Norn agarra uma das asas de Elspeth. Em uma paródia imunda de uma criança segurando um pássaro, ela pendura Elspeth no alto. “Você ansiava por um propósito – por algo maior do que você mesma. O desejo do seu coração é um lugar ao qual você possa pertencer, um lugar de paz sem fim, onde aqueles que você valoriza nunca estão longe. Um futuro brilhante. Um futuro phyrexiano.”

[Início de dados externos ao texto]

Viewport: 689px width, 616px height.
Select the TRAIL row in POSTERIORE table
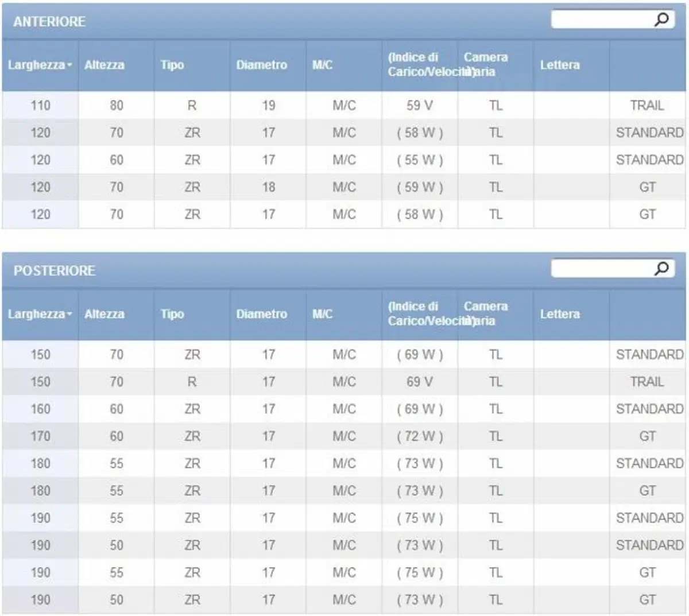coord(344,382)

A voz de Norn é alegremente doentia e doentiamente alegre. Elspeth corta os dedos de Norn, mas embora ela tire sangue, a pretora não solta.

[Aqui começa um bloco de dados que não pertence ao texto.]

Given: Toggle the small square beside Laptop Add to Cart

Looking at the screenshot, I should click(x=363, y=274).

“O que esta forma oferece a você que Phyrexia não pode? O que você ganhou é uma pálida imitação do que nós aperfeiçoamos. Olhe ao seu redor!”

Ela olha.

E embora ela relute em admitir, há verdade no que Norn está dizendo. Os olhos que a encaram das fileiras do exército são todos iguais. Aqueles que respiram o fazem em uníssono – e com essas respirações, o santuário estala e zumbe, uma máquina ligada à vida de seus habitantes. Nissa, Nahiri, Ajani… nenhum deles parecia chateado com seus novos estados. Em cada um deles ela não viu nada além de êxtase.

O lar pode ser o que você fez e com quem você o fez. Se ela se juntasse, não faltariam amigos. Ela e Ajani poderiam forjar Theros em sua melhor forma possível. Até Daxos poderia se juntar a eles. Imortal, sem idade, todos apenas um – para sempre.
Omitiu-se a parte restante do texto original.